#### AUFGABENSTELLUNG 1
Bitte gib den Text über die Ratsherrn-Brauerei von „Jens Mecklenburg“ bis „der Dinge beim Traditionsbruch.“ noch einmal wieder und tausche dabei „Halskrause“ gegen „Amtskrause“.
#### AUFGABENSTELLUNG 2
Stimmen die folgenden Aussagen mit dem Text über die Ratsherrn-Brauerei überein? Antworte jeweils mit Ja oder Nein und zitiere die entscheidenden Worte wörtlich.
(a) Niklas Nordmann ist 31 Jahre alt.
(b) Das Ratsherrn-Bier wird seit 100 Jahren gebraut.
(c) Auf den Kronkorken bleibt ein stilisierter Kopf mit Krause erhalten.
#### AUFGABENSTELLUNG 3
Welche Personen werden im Text über die Ratsherrn-Brauerei namentlich genannt? Führe alle auf.

#### VORLIEGENDER TEXT
# # # #

Jens Mecklenburg

Herausgeber & Autor

Zum Portrait

Ratsherrn legt die Halskrause ab

Verjüngungs- und Modernisierungskur für traditionsreiche Hamburger Biermarke
12. Juli 2024

Anfang 2023 hat Niklas Nordmann die Geschäftsführung der Ratsherrn-Brauerei übernommen, seit Beginn dieses Jahres ist er gemeinsam mit seinem Vater Oliver Gesellschafter des Unternehmens. Nun verordnet der 31 Jahre alte Chef der traditionsreichen Hamburger Biermarke eine Verjüngungs- und Modernisierungskur. Das Ergebnis ist in den Getränkeregalen der Supermärkte bereits zu sehen: Ratsherrn hat die Halskrause abgelegt. „Wir liefern nur noch Flaschen im neuen Design aus“, sagt Nordmann über den Stand der Dinge beim Traditionsbruch.

© Ratsherrn

Ratsherrn schafft „weißen, alten Mann“ ab

Die sogenannte Hamburger Halskrause war bis vor gut 100 Jahren Teil der Amtstracht und zugleich Statussymbol von Bürgermeistern und Senatoren in der Hansestadt. Und das seit 72 Jahren gebraute Ratsherrn-Bier nutzte sie seit jeher als eine Art Logo und Wiedererkennungssymbol. Als Flaschenhals und Kronkorken des einst in der Elbschloss-Brauerei gebrauten Bieres noch mit goldglänzender Aluminiumfolie überzogen wurden und „alter, weißer Mann“ noch kein Schimpfwort war, zierte das Foto eines gesetzteren Herrn mit kompliziert gefaltetem Halsschmuck das Etikett.

Selbst als die Nordmanns die Marke vor Jahren wiederbelebten, blieb die Halskrause. Wenngleich der Umgang mit ihr bisweilen spielerische Züge annahm. So schlug etwa auf dem Etikett des India Pale Ale ein Hai seine Zähne in das hanseatische Ornat. Jetzt ist Schluss damit. Allein auf den Kronkorken findet sich künftig noch ein stilisierter Ratsherrn-Kopf mit Krause.

© Ratsherrn
© Ratsherrn

Ratsherrn will modern und weltoffen sein

„Während des großen Craftbeer-Hypes galt in der Branche die Devise: Je verrückter, desto besser. Dafür fehlt heute die Berechtigung“, sagt Nordmann. Und Marketingleiterin Nina Maerker findet, diese Halskrause sei doch eher konservativ, ein bisschen von oben herab, belehrend und „sehr männlich“. Ratsherrn wolle aber moderne und weltoffen sein.

# # # #

#### DATENAUSZUG
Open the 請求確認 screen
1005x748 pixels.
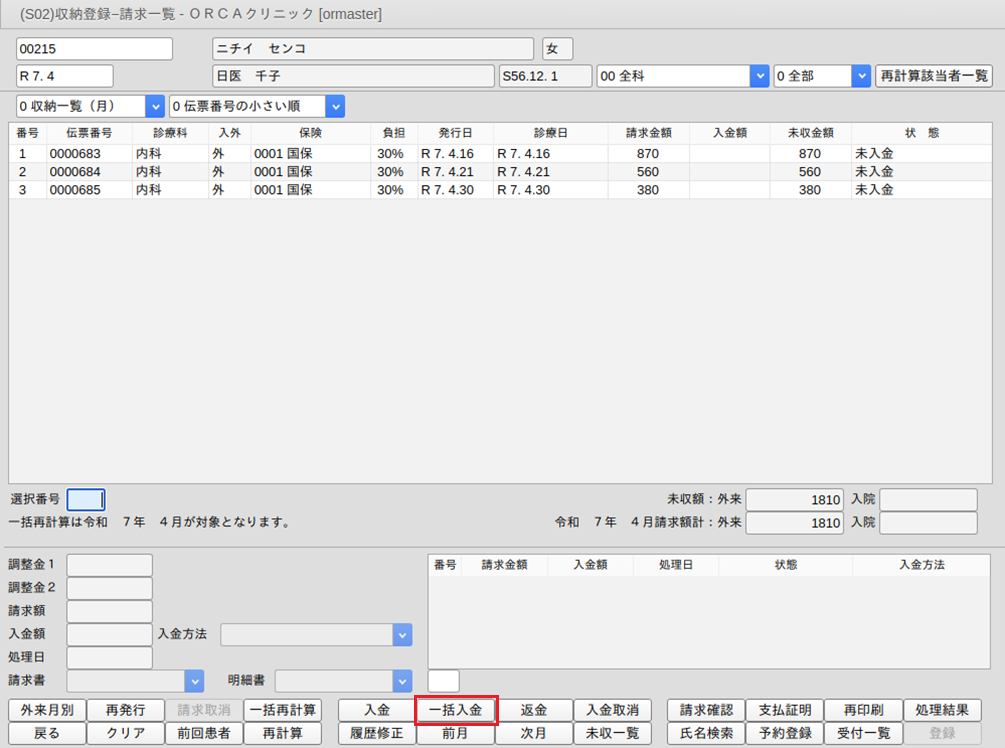(x=706, y=710)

# # # #

#### KORREKTE AUSGABE 1
Jens Mecklenburg

Herausgeber & Autor

Zum Portrait

Ratsherrn legt die Amtskrause ab

Verjüngungs- und Modernisierungskur für traditionsreiche Hamburger Biermarke
12. Juli 2024

Anfang 2023 hat Niklas Nordmann die Geschäftsführung der Ratsherrn-Brauerei übernommen, seit Beginn dieses Jahres ist er gemeinsam mit seinem Vater Oliver Gesellschafter des Unternehmens. Nun verordnet der 31 Jahre alte Chef der traditionsreichen Hamburger Biermarke eine Verjüngungs- und Modernisierungskur. Das Ergebnis ist in den Getränkeregalen der Supermärkte bereits zu sehen: Ratsherrn hat die Amtskrause abgelegt. „Wir liefern nur noch Flaschen im neuen Design aus“, sagt Nordmann über den Stand der Dinge beim Traditionsbruch.

#### KORREKTE AUSGABE 2
(a) Ja: „der 31 Jahre alte Chef der traditionsreichen Hamburger Biermarke“
(b) Nein: „das seit 72 Jahren gebraute Ratsherrn-Bier“
(c) Ja: „Allein auf den Kronkorken findet sich künftig noch ein stilisierter Ratsherrn-Kopf mit Krause.“

#### KORREKTE AUSGABE 3
- Jens Mecklenburg
- Niklas Nordmann
- Oliver (Vater von Niklas Nordmann)
- Nina Maerker